Made-In Guest
Gallery View @ Dayton Society of Artists
Prototype

The country of origin effect, otherwise know as the made-in image, is the feeling of affinity or animosity when viewing a shirt collar or pant waistband’s garment label. Tracking a product’s supposed country of origin subconsciously triggers a nationality bias evoking prejudices and stereotypes of the made-in country. Labels, such as made-in China, are frequently associated with mediocrity, substandard craftsmanship, and inferiority. In contrast, a made-in USA label triggers feelings of affinity, honesty, and luxury.  Using this system of tracking, the US informs consumers where a garment is last manufactured regardless of where labor or materials are sourced and refined.
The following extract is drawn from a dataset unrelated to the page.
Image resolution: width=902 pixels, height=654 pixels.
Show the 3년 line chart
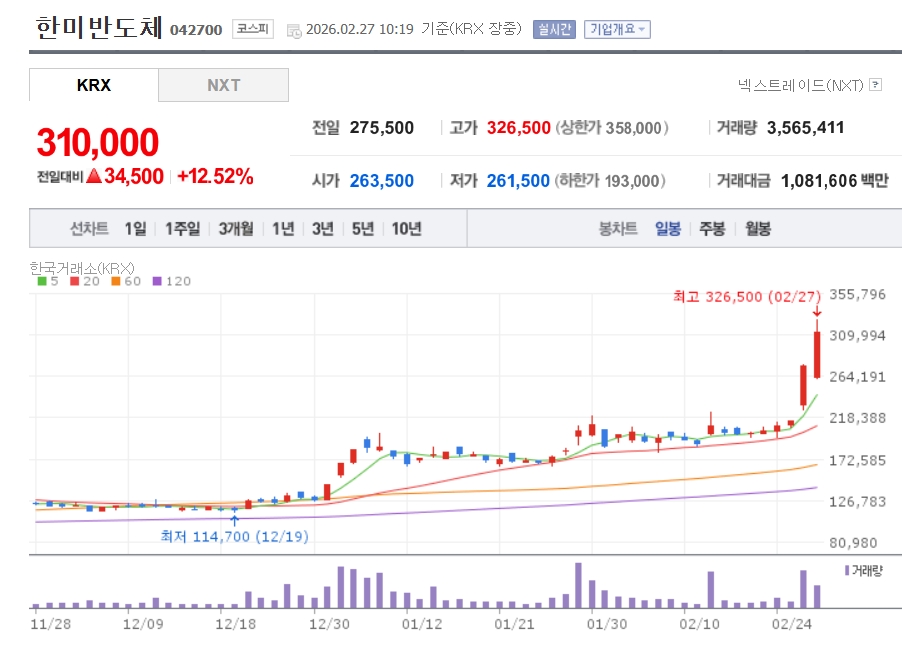(322, 228)

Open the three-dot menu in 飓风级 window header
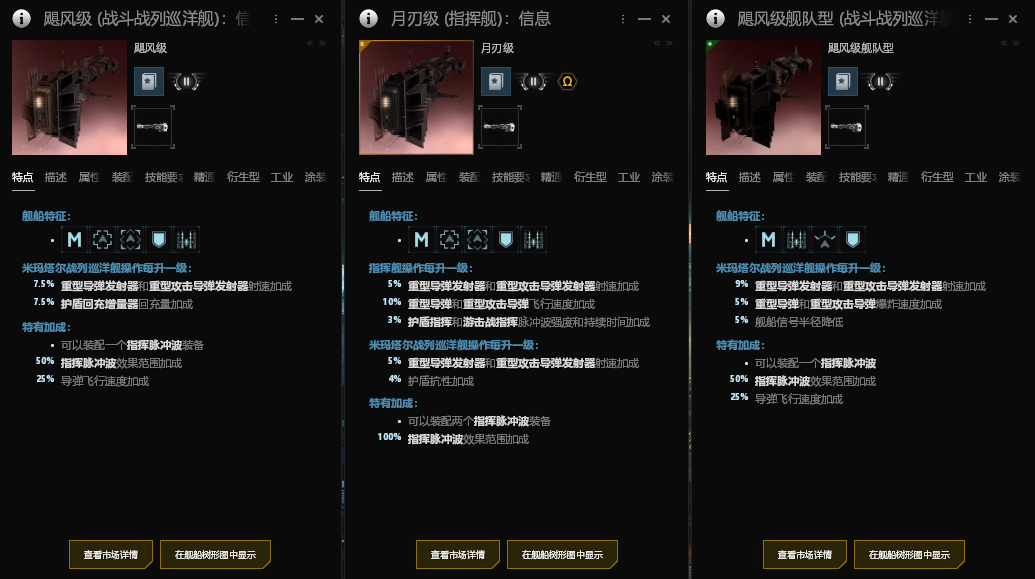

My mother was a seamstress of many major US clothing brands based in a factory in Sunset Park, Brooklyn, New York. Her job was to sew the brand’s garment label onto shirt collars; “Made-in the USA” ironically sewn by a Hakka Chinese immigrant. Getting paid per label sewn, she would frequently bring home labels and shirt collars to finish. She would sew the label on, and my sister and I would flip the collars to the correct direction. I inspected many labels: they were all coarse, bland and boring in the front; but soft and beautifully colored with unrhymthic patterns in the back.

Made-in Guest is a speculative exercise of non-place branding in a postcapitalisic structure. According to anthropologists Eckhandt and Bengtsson, country of origin labeling, which can be thought as place-based branding, existed in premodernity. Rather than a manufacturer pushed tracking system, place-based branding was a consumer initiated social system within the context of local cultures. Made-in Guest invites viewers to reimagine country of origin labeling in the globally borderless present of hybridity, the networked virtual, and placeless-ness.

I have collected hundreds of garment labels and carefully removed their woven backings. These delicate fibers are now preserved in small glass jars that capture their ephemeral essence and slows their environmental decay. Projection mapped onto the jars are generative visualizations of data I collected in an attempt to track the complete origins of the highest rated best selling women’s short sleeve shirt from the world’s most popular clothing brand of 2018: Nike’s Women’s Animal Cropped Top SportsWear.